> WORK INSTRUCTION: Reproduce the closing part of the entries exactly: the line with "The height and width of the screenshot is (219, 428)." and all lines after it, ending with the last line, and nothing else.

Saved entries:

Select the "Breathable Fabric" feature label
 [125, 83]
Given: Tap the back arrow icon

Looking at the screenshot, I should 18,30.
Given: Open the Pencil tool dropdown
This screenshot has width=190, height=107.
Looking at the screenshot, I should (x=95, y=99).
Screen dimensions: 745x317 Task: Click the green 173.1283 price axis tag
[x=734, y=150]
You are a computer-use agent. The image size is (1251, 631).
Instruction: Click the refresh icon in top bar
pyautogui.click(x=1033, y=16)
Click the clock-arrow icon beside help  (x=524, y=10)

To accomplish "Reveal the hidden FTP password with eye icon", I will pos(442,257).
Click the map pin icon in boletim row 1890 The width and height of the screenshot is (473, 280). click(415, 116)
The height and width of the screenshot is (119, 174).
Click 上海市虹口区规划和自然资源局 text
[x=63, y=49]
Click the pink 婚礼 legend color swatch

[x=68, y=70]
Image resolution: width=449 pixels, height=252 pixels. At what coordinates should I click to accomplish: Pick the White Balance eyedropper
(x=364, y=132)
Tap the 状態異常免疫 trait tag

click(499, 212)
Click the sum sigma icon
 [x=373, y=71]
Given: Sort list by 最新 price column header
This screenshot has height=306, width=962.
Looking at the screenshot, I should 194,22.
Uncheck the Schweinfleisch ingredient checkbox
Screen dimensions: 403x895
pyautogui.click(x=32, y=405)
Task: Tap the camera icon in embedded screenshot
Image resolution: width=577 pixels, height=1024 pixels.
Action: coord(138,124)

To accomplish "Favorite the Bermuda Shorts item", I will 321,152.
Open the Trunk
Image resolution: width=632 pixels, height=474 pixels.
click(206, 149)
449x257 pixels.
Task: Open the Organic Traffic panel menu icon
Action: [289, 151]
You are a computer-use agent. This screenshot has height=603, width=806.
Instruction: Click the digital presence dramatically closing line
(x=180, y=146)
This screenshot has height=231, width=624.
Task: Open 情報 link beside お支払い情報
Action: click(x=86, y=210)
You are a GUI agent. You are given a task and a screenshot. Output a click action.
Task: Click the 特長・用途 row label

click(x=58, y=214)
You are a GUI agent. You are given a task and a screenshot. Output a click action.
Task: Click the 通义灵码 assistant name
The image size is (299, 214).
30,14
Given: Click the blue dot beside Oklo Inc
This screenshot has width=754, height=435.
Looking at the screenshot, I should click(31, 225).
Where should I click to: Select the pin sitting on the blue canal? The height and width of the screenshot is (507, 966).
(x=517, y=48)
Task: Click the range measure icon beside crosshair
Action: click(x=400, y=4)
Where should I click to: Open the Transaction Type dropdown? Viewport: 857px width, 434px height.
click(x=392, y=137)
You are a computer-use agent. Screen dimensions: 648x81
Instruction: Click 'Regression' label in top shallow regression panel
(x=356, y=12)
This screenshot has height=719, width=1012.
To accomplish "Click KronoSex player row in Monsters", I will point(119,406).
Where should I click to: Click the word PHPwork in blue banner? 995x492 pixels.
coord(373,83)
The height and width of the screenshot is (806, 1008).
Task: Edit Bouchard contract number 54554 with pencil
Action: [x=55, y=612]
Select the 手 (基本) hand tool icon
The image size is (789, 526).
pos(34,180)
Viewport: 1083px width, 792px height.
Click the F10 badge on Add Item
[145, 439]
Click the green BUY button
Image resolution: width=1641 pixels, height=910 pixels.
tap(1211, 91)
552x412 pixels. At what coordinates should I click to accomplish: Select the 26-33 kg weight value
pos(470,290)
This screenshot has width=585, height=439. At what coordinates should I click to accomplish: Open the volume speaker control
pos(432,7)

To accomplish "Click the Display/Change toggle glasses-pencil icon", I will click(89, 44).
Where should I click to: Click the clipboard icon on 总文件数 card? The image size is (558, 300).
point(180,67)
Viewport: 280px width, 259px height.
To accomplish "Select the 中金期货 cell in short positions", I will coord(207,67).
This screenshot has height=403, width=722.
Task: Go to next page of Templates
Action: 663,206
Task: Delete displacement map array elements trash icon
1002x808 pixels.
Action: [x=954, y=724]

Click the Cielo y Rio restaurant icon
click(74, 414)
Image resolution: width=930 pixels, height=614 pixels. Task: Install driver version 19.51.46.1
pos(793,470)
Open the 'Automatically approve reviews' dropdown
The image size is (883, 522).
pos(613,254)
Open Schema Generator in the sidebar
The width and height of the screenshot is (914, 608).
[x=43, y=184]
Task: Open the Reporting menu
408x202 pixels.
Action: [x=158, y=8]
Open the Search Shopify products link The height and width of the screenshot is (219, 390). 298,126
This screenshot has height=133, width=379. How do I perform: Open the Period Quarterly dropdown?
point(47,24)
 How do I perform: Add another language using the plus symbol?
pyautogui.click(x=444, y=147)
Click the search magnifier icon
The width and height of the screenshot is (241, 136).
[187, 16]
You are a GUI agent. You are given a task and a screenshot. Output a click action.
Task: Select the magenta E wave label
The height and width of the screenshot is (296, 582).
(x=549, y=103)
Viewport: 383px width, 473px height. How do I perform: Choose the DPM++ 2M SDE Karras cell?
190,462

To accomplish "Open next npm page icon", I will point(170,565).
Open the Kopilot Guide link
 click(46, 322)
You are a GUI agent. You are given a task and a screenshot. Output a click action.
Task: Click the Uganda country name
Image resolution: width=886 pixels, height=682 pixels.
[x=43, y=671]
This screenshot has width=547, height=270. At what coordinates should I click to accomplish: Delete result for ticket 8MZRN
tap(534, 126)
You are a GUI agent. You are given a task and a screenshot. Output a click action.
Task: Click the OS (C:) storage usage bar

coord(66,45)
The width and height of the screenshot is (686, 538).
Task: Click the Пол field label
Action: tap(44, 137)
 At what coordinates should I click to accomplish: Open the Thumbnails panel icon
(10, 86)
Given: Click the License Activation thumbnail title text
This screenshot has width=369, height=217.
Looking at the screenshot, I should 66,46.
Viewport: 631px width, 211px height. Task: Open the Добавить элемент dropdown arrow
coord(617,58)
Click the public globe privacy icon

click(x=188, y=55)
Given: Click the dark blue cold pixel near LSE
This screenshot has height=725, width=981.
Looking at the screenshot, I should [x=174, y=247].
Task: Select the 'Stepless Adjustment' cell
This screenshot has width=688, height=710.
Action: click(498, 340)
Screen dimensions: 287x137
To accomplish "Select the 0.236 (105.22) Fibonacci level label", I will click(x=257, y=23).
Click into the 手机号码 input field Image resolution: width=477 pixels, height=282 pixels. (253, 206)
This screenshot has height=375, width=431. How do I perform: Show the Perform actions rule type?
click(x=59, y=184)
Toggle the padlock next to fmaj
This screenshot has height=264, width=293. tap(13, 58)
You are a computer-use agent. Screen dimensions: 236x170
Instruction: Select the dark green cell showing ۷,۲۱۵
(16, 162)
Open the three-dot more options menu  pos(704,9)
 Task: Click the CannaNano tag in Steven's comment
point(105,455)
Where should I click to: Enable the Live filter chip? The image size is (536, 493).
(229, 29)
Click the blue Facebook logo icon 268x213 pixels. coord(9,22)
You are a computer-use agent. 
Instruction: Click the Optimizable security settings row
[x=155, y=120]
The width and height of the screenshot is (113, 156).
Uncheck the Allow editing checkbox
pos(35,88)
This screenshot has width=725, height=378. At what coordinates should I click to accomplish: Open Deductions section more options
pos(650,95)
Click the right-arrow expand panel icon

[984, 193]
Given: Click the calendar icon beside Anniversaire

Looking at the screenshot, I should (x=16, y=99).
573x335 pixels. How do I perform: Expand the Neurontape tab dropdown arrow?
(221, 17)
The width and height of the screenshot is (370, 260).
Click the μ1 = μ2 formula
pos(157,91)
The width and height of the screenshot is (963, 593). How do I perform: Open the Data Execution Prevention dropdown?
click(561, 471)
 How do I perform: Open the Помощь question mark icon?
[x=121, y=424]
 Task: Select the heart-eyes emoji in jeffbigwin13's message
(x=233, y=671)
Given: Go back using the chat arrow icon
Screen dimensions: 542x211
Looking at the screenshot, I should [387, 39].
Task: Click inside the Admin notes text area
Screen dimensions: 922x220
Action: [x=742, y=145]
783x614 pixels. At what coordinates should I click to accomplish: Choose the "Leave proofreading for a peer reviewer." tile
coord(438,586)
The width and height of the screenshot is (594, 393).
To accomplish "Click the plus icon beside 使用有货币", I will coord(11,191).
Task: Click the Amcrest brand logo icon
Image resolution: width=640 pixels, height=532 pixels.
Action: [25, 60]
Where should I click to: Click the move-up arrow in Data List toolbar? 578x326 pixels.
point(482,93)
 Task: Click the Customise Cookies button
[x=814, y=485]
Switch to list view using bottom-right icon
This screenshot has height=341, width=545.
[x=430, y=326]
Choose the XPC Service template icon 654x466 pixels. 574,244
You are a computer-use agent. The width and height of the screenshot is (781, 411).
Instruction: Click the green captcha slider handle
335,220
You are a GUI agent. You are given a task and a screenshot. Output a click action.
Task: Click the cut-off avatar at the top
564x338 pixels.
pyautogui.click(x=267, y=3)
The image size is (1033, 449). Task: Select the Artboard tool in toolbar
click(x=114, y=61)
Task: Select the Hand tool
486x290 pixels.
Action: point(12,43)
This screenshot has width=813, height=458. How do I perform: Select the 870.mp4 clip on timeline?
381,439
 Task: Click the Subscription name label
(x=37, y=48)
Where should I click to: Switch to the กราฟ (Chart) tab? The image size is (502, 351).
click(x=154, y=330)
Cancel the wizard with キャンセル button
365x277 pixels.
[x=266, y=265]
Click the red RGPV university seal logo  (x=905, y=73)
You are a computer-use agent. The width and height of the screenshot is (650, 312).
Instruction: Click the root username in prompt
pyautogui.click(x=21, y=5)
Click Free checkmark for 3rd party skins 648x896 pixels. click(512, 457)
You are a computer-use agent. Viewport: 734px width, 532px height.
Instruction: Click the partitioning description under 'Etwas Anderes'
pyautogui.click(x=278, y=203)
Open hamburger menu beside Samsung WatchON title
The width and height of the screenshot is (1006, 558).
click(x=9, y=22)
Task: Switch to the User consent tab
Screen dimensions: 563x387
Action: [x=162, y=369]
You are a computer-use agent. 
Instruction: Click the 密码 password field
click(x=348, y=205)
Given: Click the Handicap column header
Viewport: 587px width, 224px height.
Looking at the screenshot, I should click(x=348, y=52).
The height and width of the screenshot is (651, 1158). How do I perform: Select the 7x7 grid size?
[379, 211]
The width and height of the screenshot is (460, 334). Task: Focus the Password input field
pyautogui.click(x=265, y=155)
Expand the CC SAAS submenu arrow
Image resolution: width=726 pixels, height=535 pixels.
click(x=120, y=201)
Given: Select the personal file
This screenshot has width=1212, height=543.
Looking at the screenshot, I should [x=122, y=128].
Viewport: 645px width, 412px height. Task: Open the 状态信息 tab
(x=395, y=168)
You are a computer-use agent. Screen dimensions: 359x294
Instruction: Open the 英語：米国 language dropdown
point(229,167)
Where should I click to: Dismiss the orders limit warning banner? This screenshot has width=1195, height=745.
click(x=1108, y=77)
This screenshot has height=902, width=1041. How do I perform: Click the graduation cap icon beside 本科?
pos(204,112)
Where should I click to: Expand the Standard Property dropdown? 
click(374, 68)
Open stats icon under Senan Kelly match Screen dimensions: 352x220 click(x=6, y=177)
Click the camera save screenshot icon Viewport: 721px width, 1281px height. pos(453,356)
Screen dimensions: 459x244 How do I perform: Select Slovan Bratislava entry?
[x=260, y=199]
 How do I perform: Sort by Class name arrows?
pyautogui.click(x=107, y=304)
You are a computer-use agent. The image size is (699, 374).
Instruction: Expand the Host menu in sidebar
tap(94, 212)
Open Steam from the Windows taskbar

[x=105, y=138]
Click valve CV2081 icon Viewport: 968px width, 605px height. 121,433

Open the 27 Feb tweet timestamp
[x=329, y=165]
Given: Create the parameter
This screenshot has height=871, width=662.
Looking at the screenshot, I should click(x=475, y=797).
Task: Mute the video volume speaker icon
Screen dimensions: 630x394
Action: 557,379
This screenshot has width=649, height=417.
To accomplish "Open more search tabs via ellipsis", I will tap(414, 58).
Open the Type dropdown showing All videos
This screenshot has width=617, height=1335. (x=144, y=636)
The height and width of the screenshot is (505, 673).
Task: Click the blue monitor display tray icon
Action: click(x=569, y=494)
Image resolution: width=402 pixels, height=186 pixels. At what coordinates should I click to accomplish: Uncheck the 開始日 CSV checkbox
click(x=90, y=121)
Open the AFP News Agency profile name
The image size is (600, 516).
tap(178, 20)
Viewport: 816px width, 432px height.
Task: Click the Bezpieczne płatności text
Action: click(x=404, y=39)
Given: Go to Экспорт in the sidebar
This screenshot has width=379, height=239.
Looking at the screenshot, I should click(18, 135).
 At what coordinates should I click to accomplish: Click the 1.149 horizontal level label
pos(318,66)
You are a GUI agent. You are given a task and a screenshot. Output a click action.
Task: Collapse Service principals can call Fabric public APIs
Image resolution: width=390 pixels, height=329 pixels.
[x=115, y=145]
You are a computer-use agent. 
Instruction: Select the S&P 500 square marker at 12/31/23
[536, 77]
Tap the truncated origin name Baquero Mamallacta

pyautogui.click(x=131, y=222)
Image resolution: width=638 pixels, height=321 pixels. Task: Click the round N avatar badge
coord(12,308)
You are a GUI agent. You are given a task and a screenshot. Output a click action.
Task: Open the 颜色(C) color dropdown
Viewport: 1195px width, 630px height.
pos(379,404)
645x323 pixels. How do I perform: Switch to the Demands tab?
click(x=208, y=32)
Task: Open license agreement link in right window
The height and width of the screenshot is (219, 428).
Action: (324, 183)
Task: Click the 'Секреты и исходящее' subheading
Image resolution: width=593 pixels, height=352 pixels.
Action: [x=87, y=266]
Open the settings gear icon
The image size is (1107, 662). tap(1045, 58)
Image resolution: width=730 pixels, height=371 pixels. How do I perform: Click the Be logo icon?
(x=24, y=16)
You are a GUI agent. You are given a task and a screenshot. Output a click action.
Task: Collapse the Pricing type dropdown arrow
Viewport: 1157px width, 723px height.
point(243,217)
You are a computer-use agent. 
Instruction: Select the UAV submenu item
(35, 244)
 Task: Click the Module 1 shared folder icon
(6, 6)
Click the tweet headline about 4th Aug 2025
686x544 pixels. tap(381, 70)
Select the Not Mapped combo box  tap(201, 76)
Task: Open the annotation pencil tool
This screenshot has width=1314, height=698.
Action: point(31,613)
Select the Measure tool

> SOLUTION FOR THIS EXERCISE:
The height and width of the screenshot is (219, 428).
Action: (324, 183)
Task: Click the 'Секреты и исходящее' subheading
Image resolution: width=593 pixels, height=352 pixels.
Action: [x=87, y=266]
Open the settings gear icon
The image size is (1107, 662). tap(1045, 58)
Image resolution: width=730 pixels, height=371 pixels. How do I perform: Click the Be logo icon?
(x=24, y=16)
You are a GUI agent. You are given a task and a screenshot. Output a click action.
Task: Collapse the Pricing type dropdown arrow
Viewport: 1157px width, 723px height.
point(243,217)
You are a computer-use agent. 
Instruction: Select the UAV submenu item
(35, 244)
 Task: Click the Module 1 shared folder icon
(6, 6)
Click the tweet headline about 4th Aug 2025
686x544 pixels. tap(381, 70)
Select the Not Mapped combo box  tap(201, 76)
Task: Open the annotation pencil tool
This screenshot has width=1314, height=698.
Action: point(31,613)
Select the Measure tool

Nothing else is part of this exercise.